Aujourd’hui, le Fieldhouse du Peterson Park de Chicago dispose d’une salle de jeux et propose toutes sortes de cours pour enfants et adultes, mais il y a 100 ans, il servait de laboratoire et de morgue au Municipal Tuberculosis Sanitarium. Autrefois le plus grand établissement du pays pour traiter et mettre en quarantaine les victimes de cette maladie hautement contagieuse, ce vaste campus a hébergé près de 250 000 habitants de Chicago pendant ses presque 60 ans d’activité.

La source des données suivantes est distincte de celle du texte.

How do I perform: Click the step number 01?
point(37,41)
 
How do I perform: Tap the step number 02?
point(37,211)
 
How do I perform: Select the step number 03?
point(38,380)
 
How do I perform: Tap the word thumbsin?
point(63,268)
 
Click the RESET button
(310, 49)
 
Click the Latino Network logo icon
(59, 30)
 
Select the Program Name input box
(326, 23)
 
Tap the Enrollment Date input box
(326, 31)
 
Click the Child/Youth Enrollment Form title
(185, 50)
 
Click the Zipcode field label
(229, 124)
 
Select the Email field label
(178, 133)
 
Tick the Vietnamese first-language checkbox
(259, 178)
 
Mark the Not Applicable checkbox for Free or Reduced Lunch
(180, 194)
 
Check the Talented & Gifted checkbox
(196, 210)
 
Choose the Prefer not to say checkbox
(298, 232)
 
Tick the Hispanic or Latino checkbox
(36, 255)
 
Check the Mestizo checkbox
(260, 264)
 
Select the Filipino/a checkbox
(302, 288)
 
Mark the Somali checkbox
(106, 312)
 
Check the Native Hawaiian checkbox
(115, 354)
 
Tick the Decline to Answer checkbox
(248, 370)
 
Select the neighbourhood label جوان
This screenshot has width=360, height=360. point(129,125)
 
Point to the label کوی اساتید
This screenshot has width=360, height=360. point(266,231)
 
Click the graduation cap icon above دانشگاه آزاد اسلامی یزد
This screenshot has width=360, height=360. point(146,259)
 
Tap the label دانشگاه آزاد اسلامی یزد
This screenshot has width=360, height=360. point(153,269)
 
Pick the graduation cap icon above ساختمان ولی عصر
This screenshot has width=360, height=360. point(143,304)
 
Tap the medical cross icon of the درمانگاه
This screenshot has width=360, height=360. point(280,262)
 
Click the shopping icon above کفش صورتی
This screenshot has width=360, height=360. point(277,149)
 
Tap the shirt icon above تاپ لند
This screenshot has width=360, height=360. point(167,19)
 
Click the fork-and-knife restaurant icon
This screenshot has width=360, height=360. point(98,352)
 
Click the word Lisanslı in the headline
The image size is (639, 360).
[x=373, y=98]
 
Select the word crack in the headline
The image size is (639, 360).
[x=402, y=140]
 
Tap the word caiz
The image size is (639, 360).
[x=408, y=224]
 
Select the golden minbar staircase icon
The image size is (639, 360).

La questionneuse Laurie Nayder savait que ce bâtiment (et plusieurs autres autour) avait fait partie d’un sanatorium pour tuberculeux, mais elle ne savait pas grand-chose de ce qui se passait entre leurs murs. Elle a donc écrit à Curious City avec la question suivante :
Pouvez-vous me dire comment c’était dans l’ancien sanatorium pour tuberculeux à Pulaski et Peterson ?
L’année précédant l’ouverture du Sanatorium municipal pour tuberculeux (MTS) en 1915, près de 4 000 habitants de Chicago étaient morts de la tuberculose, une maladie infectieuse qui affecte principalement les poumons. Et lorsqu’il a commencé à accepter des patients, on estimait à 100 000 le nombre de cas de tuberculose à Chicago.
Couvrant un campus de 160 acres avec plus de 50 bâtiments, le sanatorium de Chicago était un établissement à la pointe de la technologie, et le premier à inclure une maternité. Il était également l’un des plus anciens du pays. Pour comprendre comment le sanatorium fonctionnait, comment les patients tuberculeux étaient traités et comment ces traitements ont évolué, nous avons retrouvé des experts en santé publique et d’anciens patients. Ils ont parlé de traitements qui pourraient sembler durs (et carrément primitifs) aujourd’hui et des percées scientifiques qui ont fini par rendre le sanatorium obsolète.
Les habitants de Chicago votent pour l’ouverture du sanatorium
Le MTS était modelé sur des sanatoriums similaires qui fonctionnaient en Europe et aux États-Unis. Il a été créé dans le cadre d’une loi de l’État de l’Illinois qui rendait les municipalités locales responsables du traitement et de la prévention de la tuberculose. Mais le financement de la construction du sanatorium nécessitait l’approbation des électeurs, ce qui s’est produit en 1909 après une longue campagne d’éducation publique.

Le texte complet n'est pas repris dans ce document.